Most existing image generators, including OpenAI’s DALL-E 2, Google’s Imagen, and Stable Diffusion, rely on a computationally intensive process known as diffusion to create artwork.
In diffusion, a model progressively subtracts noise from a noise-based starting image, moving it step by step closer to the desired prompt.
While the results have been impressive, the computational intensity of diffusion makes it expensive and impractical for real-time applications.
In contrast, CM3Leon is built on a transformer model, leveraging the power of “attention” to assess the relevance of input data such as text or images.
- Advertisement -
It’s worth noting that OpenAI previously explored transformers for image generation with Image GPT but ultimately chose diffusion as the preferred method and is now considering transitioning to “consistency.”
Meta trained CM3Leon using a dataset comprising millions of licensed images from Shutterstock. The most advanced version of CM3Leon boasts over 7 billion parameters, more than twice the number in DALL-E 2.
A key element contributing to CM3Leon’s superior performance is a technique called supervised fine-tuning (SFT). SFT has proven effective in training text-generating models like OpenAI’s ChatGPT. Meta hypothesized that applying SFT to the image domain would yield positive results.
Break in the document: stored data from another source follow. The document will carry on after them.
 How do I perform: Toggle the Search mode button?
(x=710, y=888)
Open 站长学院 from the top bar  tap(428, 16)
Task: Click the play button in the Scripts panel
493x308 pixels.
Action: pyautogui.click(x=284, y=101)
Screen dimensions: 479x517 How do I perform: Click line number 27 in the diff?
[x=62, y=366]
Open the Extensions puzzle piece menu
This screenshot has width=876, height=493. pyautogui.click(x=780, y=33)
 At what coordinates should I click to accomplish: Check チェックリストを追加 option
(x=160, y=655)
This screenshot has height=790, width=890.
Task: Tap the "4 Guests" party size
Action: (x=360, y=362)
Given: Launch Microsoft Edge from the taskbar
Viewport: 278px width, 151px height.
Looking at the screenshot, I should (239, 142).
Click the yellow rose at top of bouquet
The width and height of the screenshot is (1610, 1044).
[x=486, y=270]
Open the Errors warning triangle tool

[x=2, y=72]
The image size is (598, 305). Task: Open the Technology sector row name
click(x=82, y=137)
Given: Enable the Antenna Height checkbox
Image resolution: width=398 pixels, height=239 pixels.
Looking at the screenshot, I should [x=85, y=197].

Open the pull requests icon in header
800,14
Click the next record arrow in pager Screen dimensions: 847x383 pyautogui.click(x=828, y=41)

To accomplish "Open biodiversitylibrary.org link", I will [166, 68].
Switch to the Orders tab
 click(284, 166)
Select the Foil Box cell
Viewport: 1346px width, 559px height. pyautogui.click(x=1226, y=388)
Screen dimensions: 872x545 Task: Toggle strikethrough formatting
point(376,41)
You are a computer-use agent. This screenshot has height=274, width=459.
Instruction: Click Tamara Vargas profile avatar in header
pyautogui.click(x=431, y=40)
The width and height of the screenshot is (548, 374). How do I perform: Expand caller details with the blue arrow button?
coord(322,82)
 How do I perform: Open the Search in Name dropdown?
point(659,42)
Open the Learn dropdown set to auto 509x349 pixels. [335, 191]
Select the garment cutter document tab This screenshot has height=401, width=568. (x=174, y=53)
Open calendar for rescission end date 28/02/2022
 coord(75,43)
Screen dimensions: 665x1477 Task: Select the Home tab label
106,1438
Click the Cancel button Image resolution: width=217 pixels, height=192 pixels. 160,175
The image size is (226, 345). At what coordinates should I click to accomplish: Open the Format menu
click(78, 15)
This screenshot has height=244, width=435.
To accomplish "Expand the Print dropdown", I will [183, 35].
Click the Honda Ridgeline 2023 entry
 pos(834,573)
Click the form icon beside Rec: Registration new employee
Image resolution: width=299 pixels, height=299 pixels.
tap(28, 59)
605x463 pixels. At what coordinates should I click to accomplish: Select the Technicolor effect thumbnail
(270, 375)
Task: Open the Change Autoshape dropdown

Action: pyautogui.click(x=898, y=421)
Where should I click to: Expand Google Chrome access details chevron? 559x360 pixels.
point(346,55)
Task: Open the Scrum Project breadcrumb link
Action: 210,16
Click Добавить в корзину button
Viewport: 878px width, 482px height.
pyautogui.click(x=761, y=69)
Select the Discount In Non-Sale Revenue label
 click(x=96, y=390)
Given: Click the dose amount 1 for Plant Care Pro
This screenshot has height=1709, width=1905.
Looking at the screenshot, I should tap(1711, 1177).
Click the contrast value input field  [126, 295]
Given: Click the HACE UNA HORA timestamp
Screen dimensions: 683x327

Indeed, SFT not only improved CM3Leon’s image generation capabilities but also enhanced its image captioning skills, enabling it to answer questions about images and edit images based on text instructions, such as changing the color of the sky.
While many image generators struggle with complex objects and text prompts containing numerous constraints, CM3Leon exhibits fewer difficulties in these areas.
Meta showcased examples where CM3Leon successfully generated images based on prompts like:
A small cactus wearing a straw hat and neon sunglasses in the Sahara desert
A close-up photo of a human hand, hand model
A raccoon main character in an Anime preparing for an epic battle with a samurai sword,
A stop sign in a Fantasy style with the text ‘1991″
CM3Leon also demonstrates the ability to understand instructions for editing existing images.
For instance, when given the prompt “Generate a high-quality image of ‘a room that has a sink and a mirror in it’ with a bottle at location (199, 130),” the model produces a visually coherent and contextually appropriate image.
The image includes the room, sink, mirror, and bottle. DALL-E 2, on the other hand, struggles to capture the nuances of such prompts and often omits specified objects entirely.
Furthermore, unlike DALL-E 2, CM3Leon can generate short or long captions and answer questions about specific images.
Meta claims that CM3Leon outperforms specialized image captioning models (e.g., Flamingo, OpenFlamingo) despite receiving less text in its training data.
Addressing concerns regarding bias, Meta acknowledges that CM3Leon may reflect any biases present in the training data.
As the AI industry continues to evolve, Meta emphasizes the importance of transparency in accelerating progress and addressing these challenges.
Meta has not specified if or when CM3Leon will be released, considering the controversies surrounding open-source art generators. Nevertheless, anticipation remains high for the potential impact of this innovative model.